La tragica morte di Archimede a Siracusa

Odium inter homines propter bella ruinam urbibus et mortem viris semper dat et saepe gravitas iacturarum et eversionum intellegitur cum iam hostes hostibus damna sine remedio fecerunt. Audi clarum exemplum de hac (“questa”, abl. sing.) quaestione. Romani Syracusas, claram urbem in Sicilia, oppugnabant; Marcellus, Romanorum dux, a Syracusanis impediebatur per Archimedem, virum doctum et callidum: nam, simul ac Marcellus a ponto in moenia militibus classis incursionem imperabat, semper Archimedes Romanorum naves miris machinis delebat. Tandem vere tertio Romani in oppidum intraverunt sed, postquam urbem ceperant, Marcelli voluntate, urbem non vastaverunt neque captivos torserunt; Marcellus maxime Archimedis salutem quaesiverat, quia inventoris artem valde existimabat. Vir in horto suo erat et, dum in arena circulos describit, miles Romanus pervenit, virum doctum non agnovit et de nomine interrogavit. At Archimedes, dum humi digito signa delineat, respondit: “Noli turbare (“non rovinare”) circulos meos.” Tunc iratus miles, antequam cognoverat hominem, ut superbum responsum audivit, Archimedis corpus gladio percussit et scelere virum interfecit.

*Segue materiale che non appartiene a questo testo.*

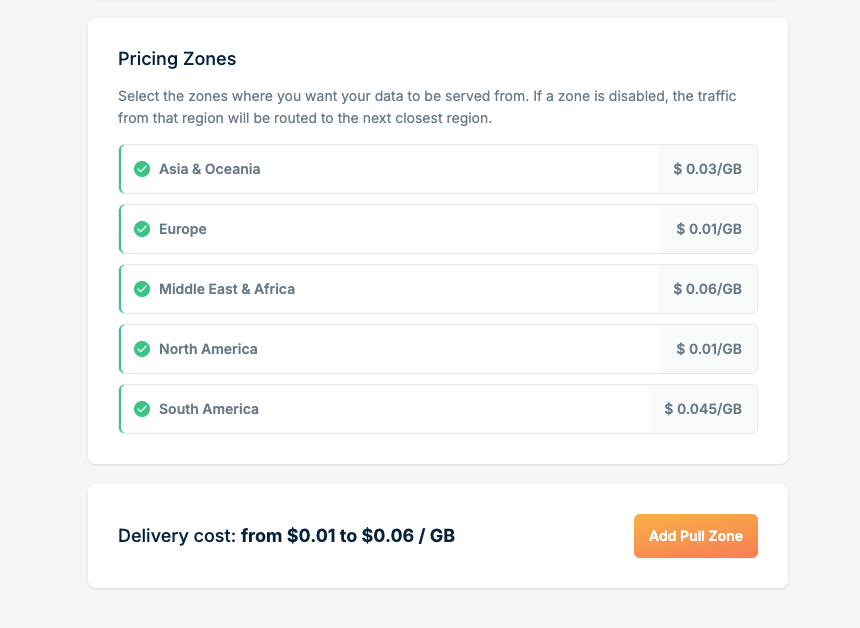This screenshot has width=860, height=628.
Task: Click the $ 0.06/GB price badge
Action: point(707,289)
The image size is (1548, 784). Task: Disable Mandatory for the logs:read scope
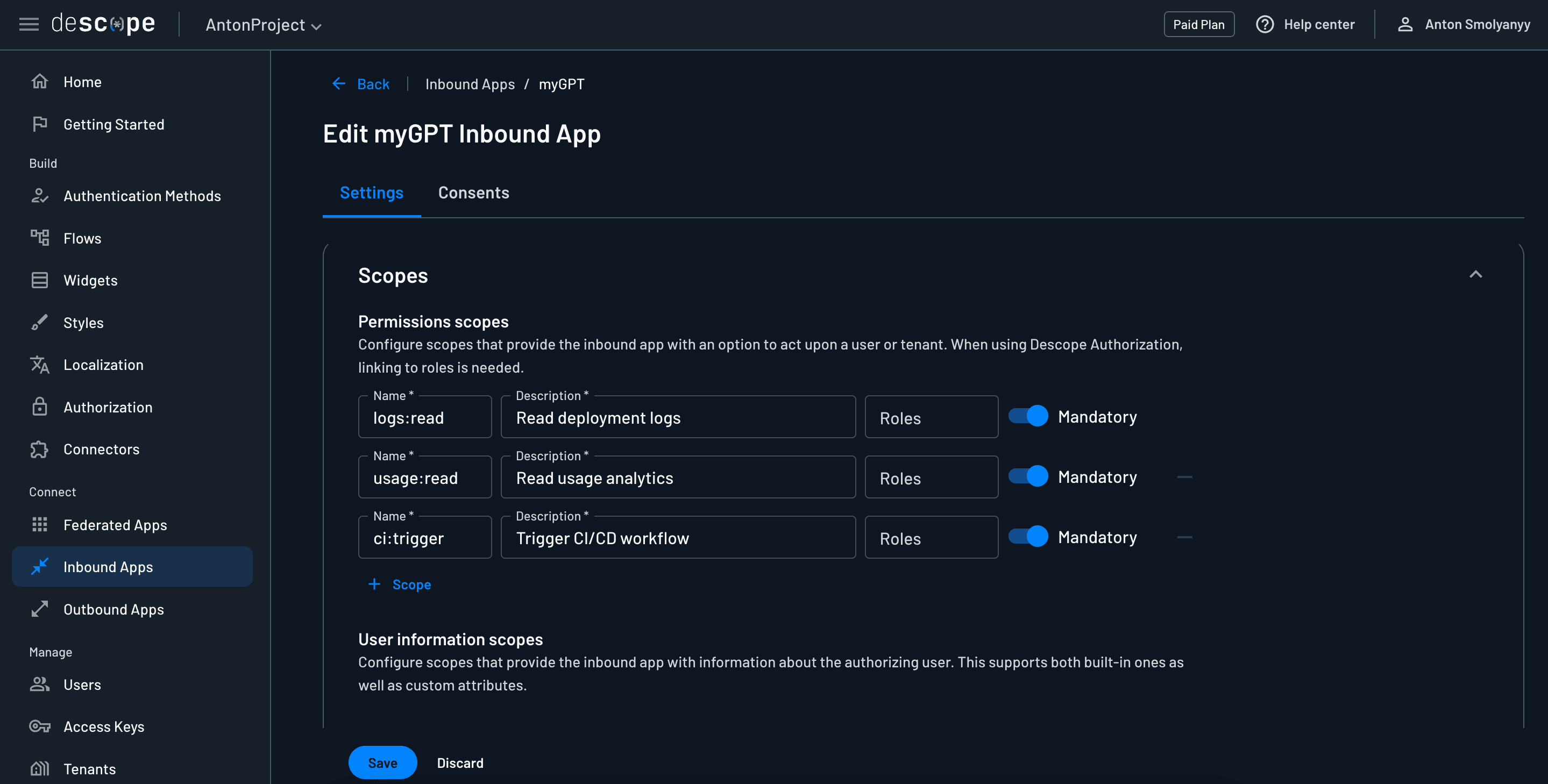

Ad Litteram – Esercizi 1 – Pag.109 n.30 – Valerio Massimo

L’odio fra gli uomini per le guerre da sempre la rovina alle città e la morte agli uomini e spesso la gravità delle perdite e dei rivolgimenti si comprende quando ormai i nemici hanno prodotto ai nemici danni senza rimedio. Ascolta un chiaro esempio di questo problema. I Romani assediavano Siracusa, città famosa in Sicilia; Marcello, comandante dei Romani, era ostacolato da Archimede, uomo dotto ed astuto: infatti, non appena Marcello ordinava un attacco dal mare ai soldati della flotta contro le mura, Archimede distruggeva sempre le navi dei Romani con mirabili macchine. Tuttavia alla terza primavera i Romani entrarono in città ma, dopo che avevano preso la città, per volontà di Marcello, non devastarono l’abitato e non maltrattarono i prigionieri; Marcello aveva cercato soprattutto la salvezza di Archimede, perché stimava moltissimo l’abilità dell’inventore. L’uomo si trovava nel suo giardino e, mentre disegnava cerchi nella polvere, sopraggiunse un soldato Romano, non riconobbe lo scienziato e gli chiese come si chiamasse. Ma Archimede, mentre tracciava dei segni sul terreno con un dito, rispose: “Non rovinare i miei cerchi”. Allora il soldato irato, prima di aver riconosciuto l’uomo, quando udì l’altezzosa risposta, colpì il corpo di Archimede con la spada e per scelleratezza uccise l’uomo.